The `survey` package was created by Thomas Lumley, a professor from Auckland. The srvyr package is a wrapper packages that allows us to use survey functions with `tidyverse`.

Why do we need to add weights to the data when we analyse surveys?

When we import our survey data file, R will assume the data are independent of each other and will analyse this survey data as if it were collected using simple random sampling.

However, the reality is that almost no surveys use a simple random sample to collect data (the one exception being Iceland in ESS!)

Rather, survey institutions choose complex sampling designs to reduce the time and costs of ultimately getting responses from the public.

Their choice of sampling design can lead to different estimates and the standard errors of the sample they collect.

For example, the sampling weight may affect the sample estimate, and choice of stratification and/or clustering may mean (most likely underestimated) standard errors.

As a result, our analysis of the survey responses will be wrong and not representative to the population we want to understand. The most problematic result is that we would arrive at statistical significance, when in reality there is no significant relationship between our variables of interest.

Therefore it is essential we don’t skip this step of correcting to account for weighting / stratification / clustering and we can make our sample estimates and confidence intervals more reliable.

This table comes from round 8 of the ESS, carried out in 2016. Each of the 23 countries has an institution in charge of carrying out their own survey, but they must do so in a way that meets the ESS standard for scientifically sound survey design (See Table 1).

DATASET EXTRACT |
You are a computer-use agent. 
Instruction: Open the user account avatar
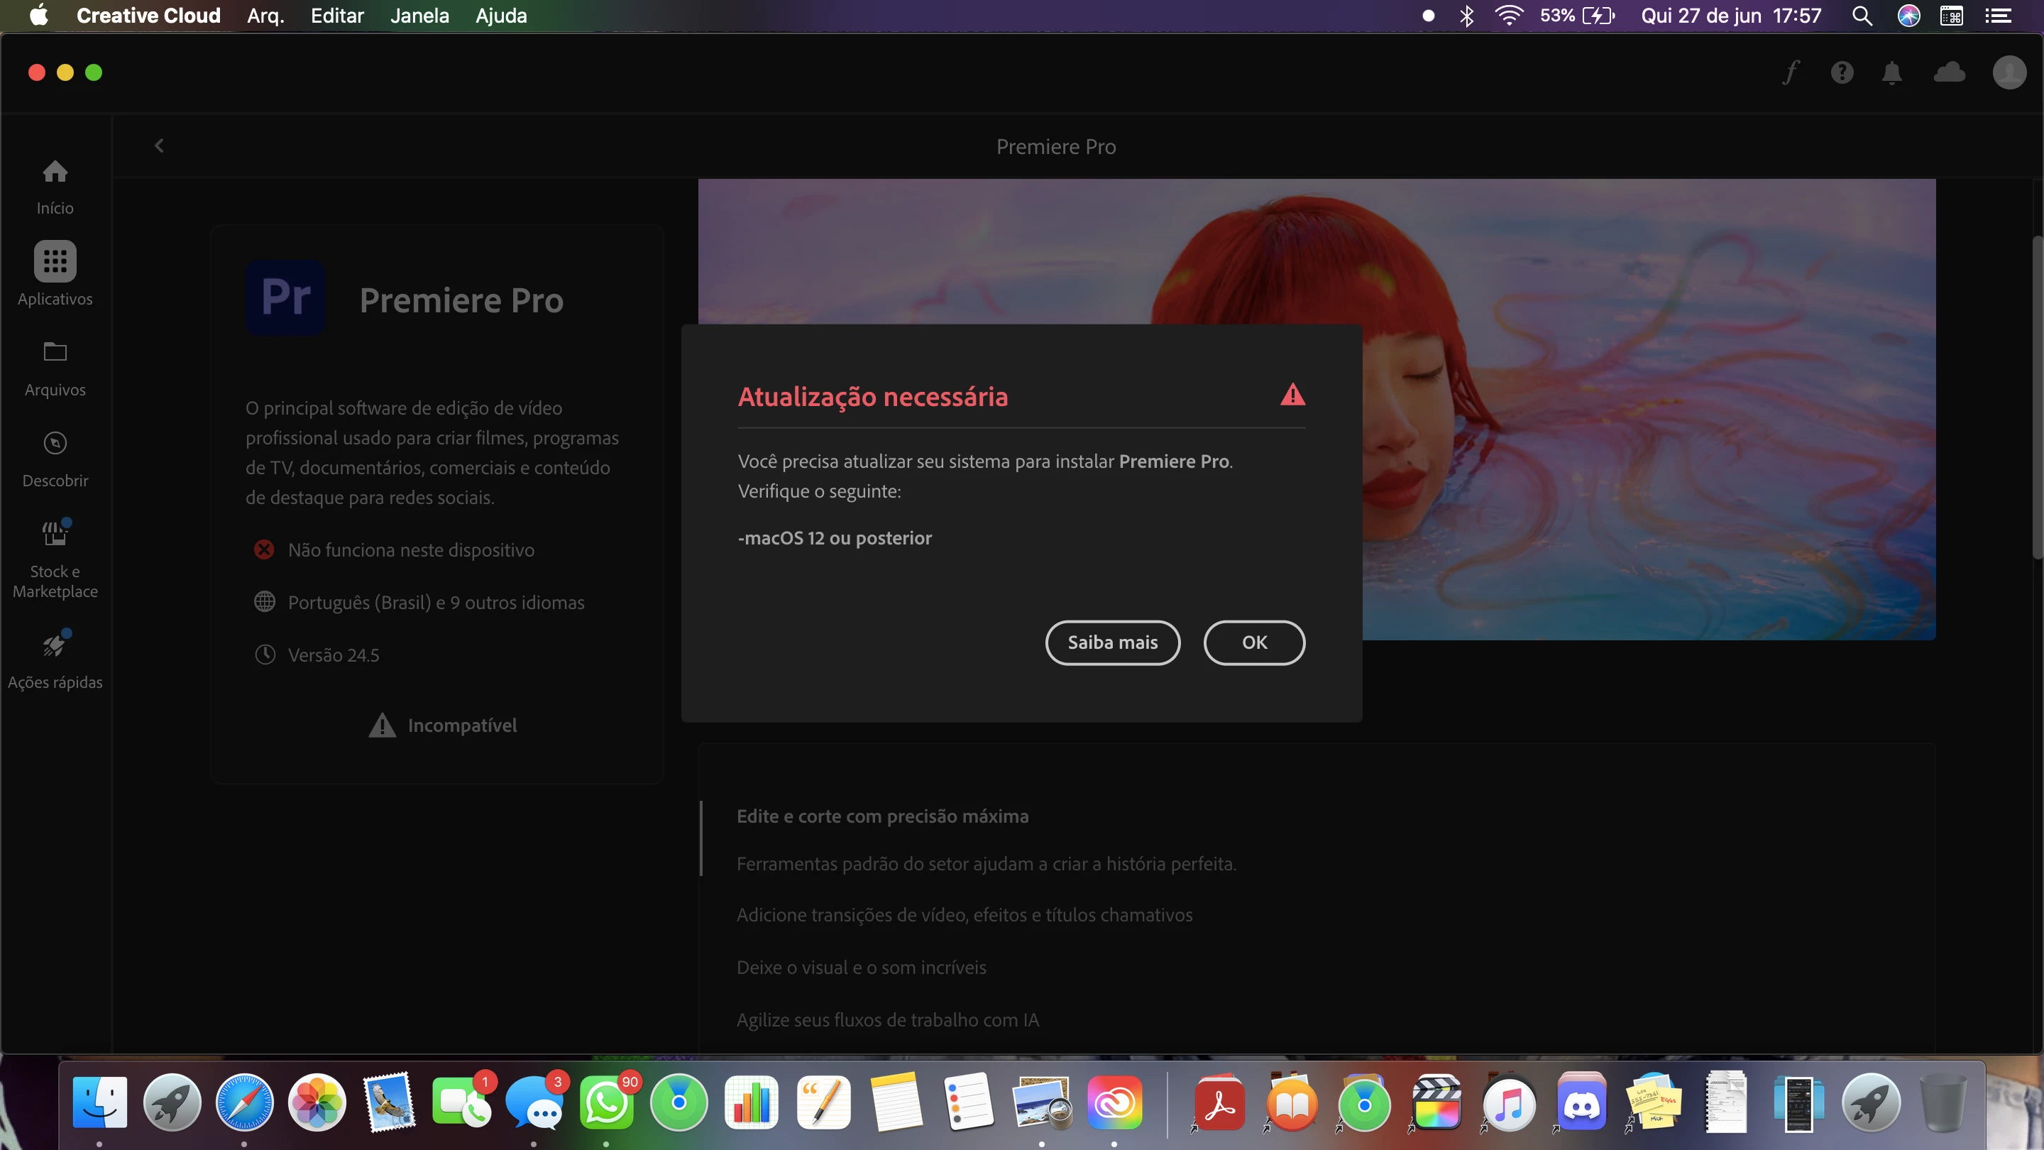pyautogui.click(x=2009, y=73)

WHAT IS ASKED |
a) From the passage on survey weighting, extract the words starting at "Why do we need" and ending at "from the public.".
b) Continue the passage on survey weighting, picking up right after its final sentence.
The lines are separate from the passage on survey weighting.

ANSWERS GIVEN |
a)
Why do we need to add weights to the data when we analyse surveys?

When we import our survey data file, R will assume the data are independent of each other and will analyse this survey data as if it were collected using simple random sampling.

However, the reality is that almost no surveys use a simple random sample to collect data (the one exception being Iceland in ESS!)

Rather, survey institutions choose complex sampling designs to reduce the time and costs of ultimately getting responses from the public.

b)
Sampling weights aim to capture and correct for the differing probabilities that a given individual will be selected and complete the ESS interview.

For example, the population of Lithuania is far smaller than the UK. So the probability of being selected to participate is higher for a random Lithuanian person than it is for a random British person.

Additionally, within each country, if the survey institution chooses households as a sampling element, rather than persons, this will mean that individuals living alone will have a higher probability of being chosen than people in households with many people.

Click here to read in detail the sampling process in each country from round 1 in 2002. For example, if we take my country – Ireland – we can see the many steps involved in the country’s three-stage probability sampling design.

The Primary Sampling Unit (PSU) is electoral districts. The institute then takes addresses from the Irish Electoral Register. From each electoral district, around 20 addresses are chosen (based on how spread out they are from each other). This is the second stage of clustering. Finally, one person is randomly chosen in each house to answer the survey, chosen as the person who will have the next birthday (third cluster stage).

DEFF p refers to the design effect due to unequal selection probabilities (e.g. a person is more likely to be chosen to participate if they live alone)

DEFF c refers to the design effect due to clustering

According to Gabler et al. (1999), if we multiply these together, we get the overall design effect. The Irish design that was chosen means that the data’s variance is 1.6 times as large as you would expect with simple random sampling design. This 1.6 design effects figure can then help to decide the optimal sample size for the number of survey participants needed to ensure more accurate standard errors.

So, we can use the functions from the survey package to account for these different probabilities of selection and correct for the biases they can cause to our analysis.

In this example, we will look at demographic variables that are related to levels of trust in politicians. But there are hundreds of variables to choose from in the ESS data.

Click here for a list of all the variables in the European Social Survey and in which rounds they were asked. Not all questions are asked every year and there are a bunch of country-specific questions.

We can look at the last few columns in the `data.frame` for some of Ireland respondents (since we’ve already looked at the sampling design method above).

The `dweight` is the design weight and it is essentially the inverse of the probability that person would be included in the survey.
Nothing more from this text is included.